### What needs to be done
In the listing below, please print the line that contains "Отопление (920, 1697)" and every line that follows it, exactly.

### Material shown
/---

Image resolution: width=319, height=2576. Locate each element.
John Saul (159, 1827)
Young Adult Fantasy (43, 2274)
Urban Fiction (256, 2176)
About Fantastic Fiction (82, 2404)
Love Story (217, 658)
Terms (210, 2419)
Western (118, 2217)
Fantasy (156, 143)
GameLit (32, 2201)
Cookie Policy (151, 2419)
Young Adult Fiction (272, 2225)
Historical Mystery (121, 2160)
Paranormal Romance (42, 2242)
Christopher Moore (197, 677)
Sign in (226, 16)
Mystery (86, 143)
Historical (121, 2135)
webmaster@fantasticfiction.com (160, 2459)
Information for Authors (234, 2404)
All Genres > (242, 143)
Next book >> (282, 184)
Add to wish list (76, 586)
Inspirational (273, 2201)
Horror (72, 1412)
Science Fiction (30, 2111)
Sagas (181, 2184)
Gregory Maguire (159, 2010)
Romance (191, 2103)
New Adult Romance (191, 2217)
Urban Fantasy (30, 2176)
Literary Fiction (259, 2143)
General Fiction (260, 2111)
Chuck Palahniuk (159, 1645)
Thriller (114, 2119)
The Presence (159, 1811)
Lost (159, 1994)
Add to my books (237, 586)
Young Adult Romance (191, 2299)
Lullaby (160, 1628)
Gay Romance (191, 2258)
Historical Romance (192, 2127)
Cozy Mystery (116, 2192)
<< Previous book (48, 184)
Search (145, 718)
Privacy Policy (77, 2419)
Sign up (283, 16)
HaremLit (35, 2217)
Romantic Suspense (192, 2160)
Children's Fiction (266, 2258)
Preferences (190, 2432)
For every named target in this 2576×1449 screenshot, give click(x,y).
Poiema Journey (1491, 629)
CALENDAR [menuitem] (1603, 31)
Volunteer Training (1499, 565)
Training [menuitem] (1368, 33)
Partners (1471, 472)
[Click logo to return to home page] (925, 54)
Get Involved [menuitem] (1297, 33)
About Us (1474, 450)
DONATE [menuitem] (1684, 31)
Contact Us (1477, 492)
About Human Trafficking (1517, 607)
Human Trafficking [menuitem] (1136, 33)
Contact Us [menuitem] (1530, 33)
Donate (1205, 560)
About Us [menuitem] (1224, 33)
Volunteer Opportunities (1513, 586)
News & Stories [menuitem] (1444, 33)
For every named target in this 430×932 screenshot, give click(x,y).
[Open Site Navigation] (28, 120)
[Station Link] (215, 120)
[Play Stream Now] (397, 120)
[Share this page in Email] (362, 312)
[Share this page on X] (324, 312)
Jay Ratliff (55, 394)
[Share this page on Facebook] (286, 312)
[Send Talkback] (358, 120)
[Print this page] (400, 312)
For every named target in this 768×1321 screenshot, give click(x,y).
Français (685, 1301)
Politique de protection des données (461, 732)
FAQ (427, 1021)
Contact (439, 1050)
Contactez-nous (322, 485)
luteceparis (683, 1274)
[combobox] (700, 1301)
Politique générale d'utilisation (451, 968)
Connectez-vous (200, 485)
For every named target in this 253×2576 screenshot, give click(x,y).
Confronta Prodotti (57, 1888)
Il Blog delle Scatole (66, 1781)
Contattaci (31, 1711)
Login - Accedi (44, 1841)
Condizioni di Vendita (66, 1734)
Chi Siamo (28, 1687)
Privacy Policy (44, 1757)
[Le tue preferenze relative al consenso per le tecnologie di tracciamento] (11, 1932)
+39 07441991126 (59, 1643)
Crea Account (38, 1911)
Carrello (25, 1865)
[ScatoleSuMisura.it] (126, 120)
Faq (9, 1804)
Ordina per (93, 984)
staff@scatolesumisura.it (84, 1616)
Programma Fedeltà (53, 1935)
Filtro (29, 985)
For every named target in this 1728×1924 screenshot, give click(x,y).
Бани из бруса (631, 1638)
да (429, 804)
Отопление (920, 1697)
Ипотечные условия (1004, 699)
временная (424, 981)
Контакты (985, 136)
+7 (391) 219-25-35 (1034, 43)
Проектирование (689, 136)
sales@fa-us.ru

\---

### Written answer
Отопление (920, 1697)
Ипотечные условия (1004, 699)
временная (424, 981)
Контакты (985, 136)
+7 (391) 219-25-35 (1034, 43)
Проектирование (689, 136)
sales@fa-us.ru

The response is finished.